- **Given text**
(begin)

Why You Keep Choosing the Wrong Person (And How to Finally Stop) | Faith Jenkins

Summary of Why You Keep Choosing the Wrong Person (And How to Finally Stop) | Faith Jenkins

by Lewis Howes

1h 15mMay 22, 2026

Overview of Why You Keep Choosing the Wrong Person (And How to Finally Stop) with Faith Jenkins

In this conversation, Lewis Howes speaks with judge, relationship expert, and author Faith Jenkins about why people often repeat unhealthy relationship patterns, how to recognize red flags earlier, and why emotional maturity matters more than chemistry alone. Faith shares lessons from her work in divorce court, her own dating history, and the intentional process that led her to wait until age 42 to marry. The core message: don’t settle, do the inner work, and choose partners based on character, compatibility, and commitment to growth.

Main Themes and Key Takeaways

1. The right relationship starts with knowing yourself

Faith emphasizes that many bad relationship decisions come from not fully understanding your own values, needs, and non-negotiables.

(end)

- **Requests**
• 1. Answer these from the episode summary:
(a) How long is the episode?
(b) Until what age did Faith Jenkins wait to marry?
(c) What is the first of the main themes listed?
• 2. Quote the episode summary from "In this conversation, Lewis" to "commitment to growth.".

- **Entries provided**

(begin)

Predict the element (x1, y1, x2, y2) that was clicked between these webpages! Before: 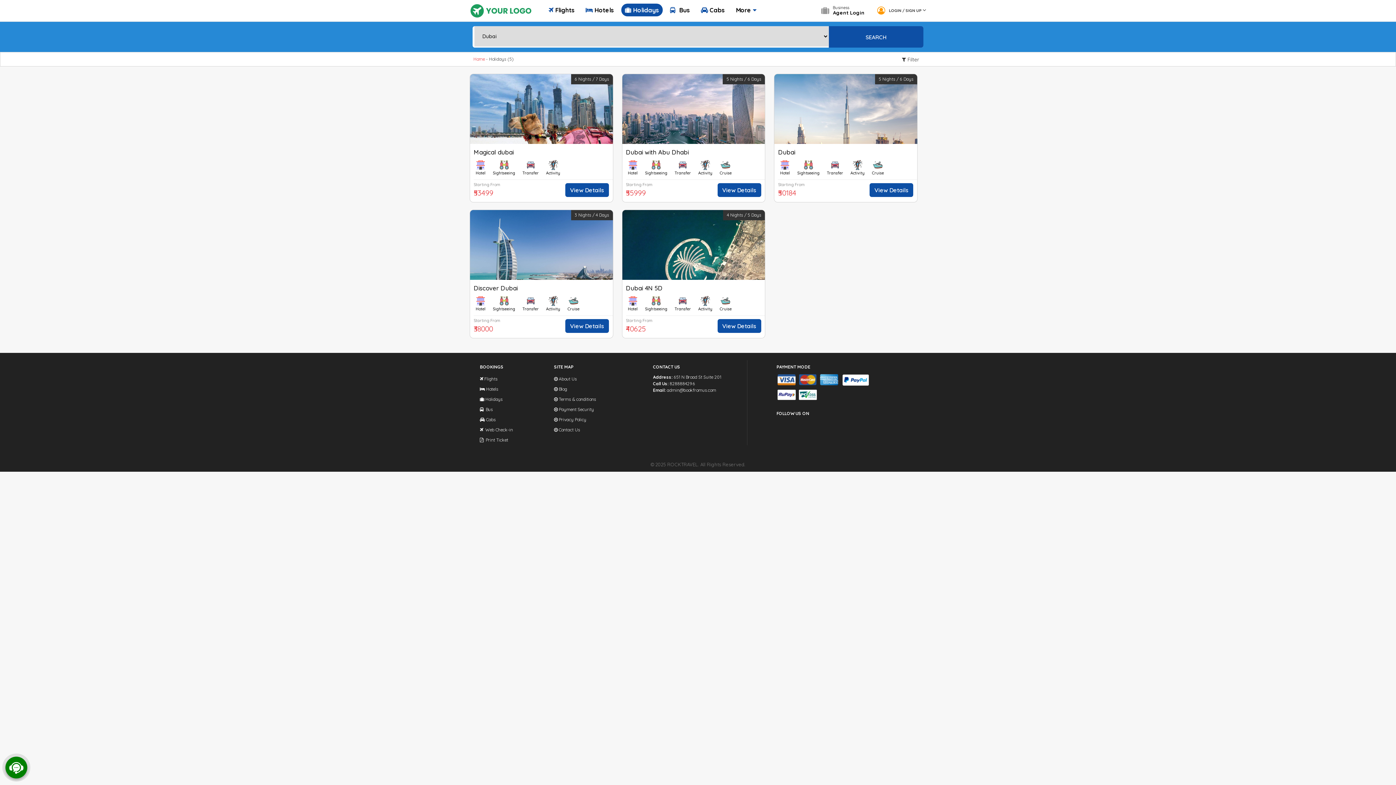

(end)
(begin)

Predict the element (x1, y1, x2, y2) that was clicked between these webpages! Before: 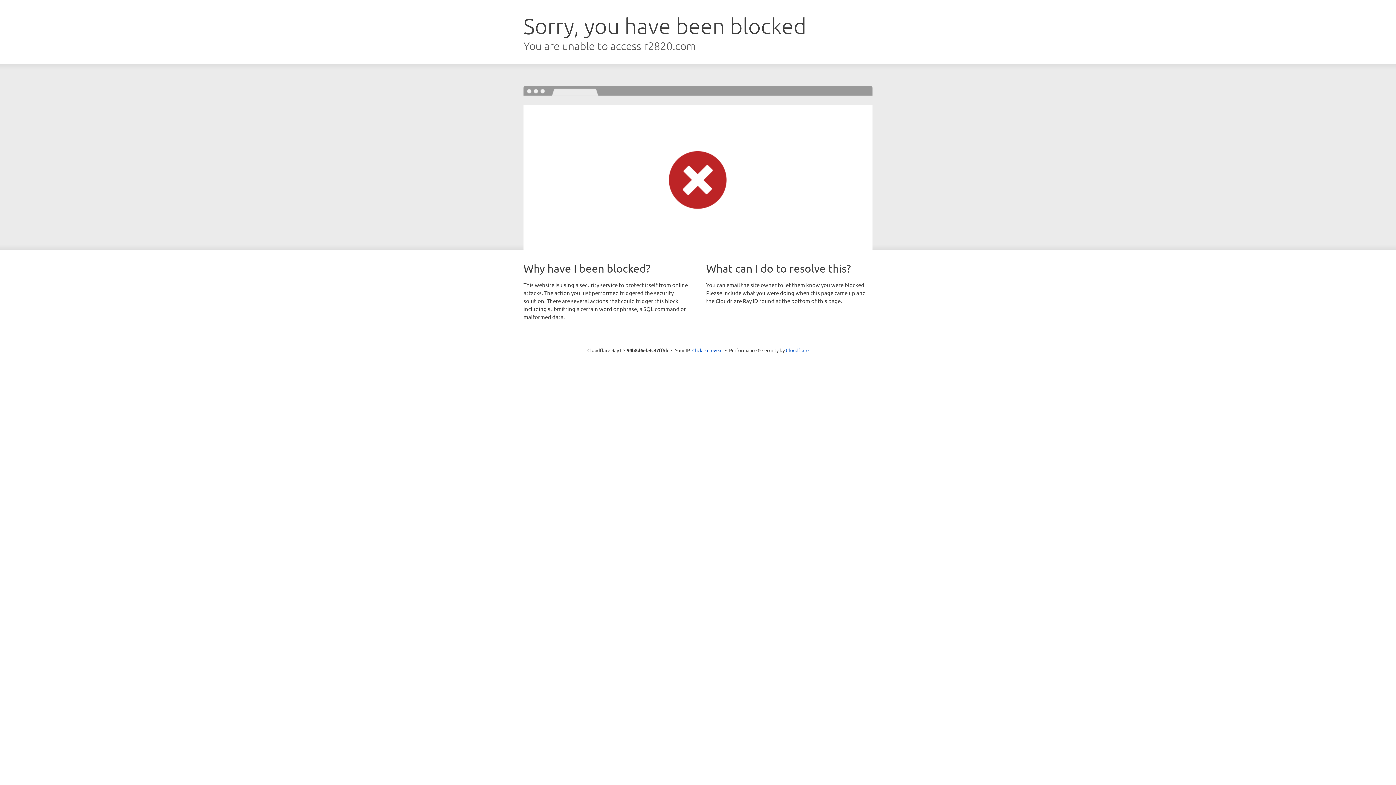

(end)

- **Answer list**
• 1.
(a) 1h 15m
(b) 42
(c) The right relationship starts with knowing yourself

• 2.
In this conversation, Lewis Howes speaks with judge, relationship expert, and author Faith Jenkins about why people often repeat unhealthy relationship patterns, how to recognize red flags earlier, and why emotional maturity matters more than chemistry alone. Faith shares lessons from her work in divorce court, her own dating history, and the intentional process that led her to wait until age 42 to marry. The core message: don’t settle, do the inner work, and choose partners based on character, compatibility, and commitment to growth.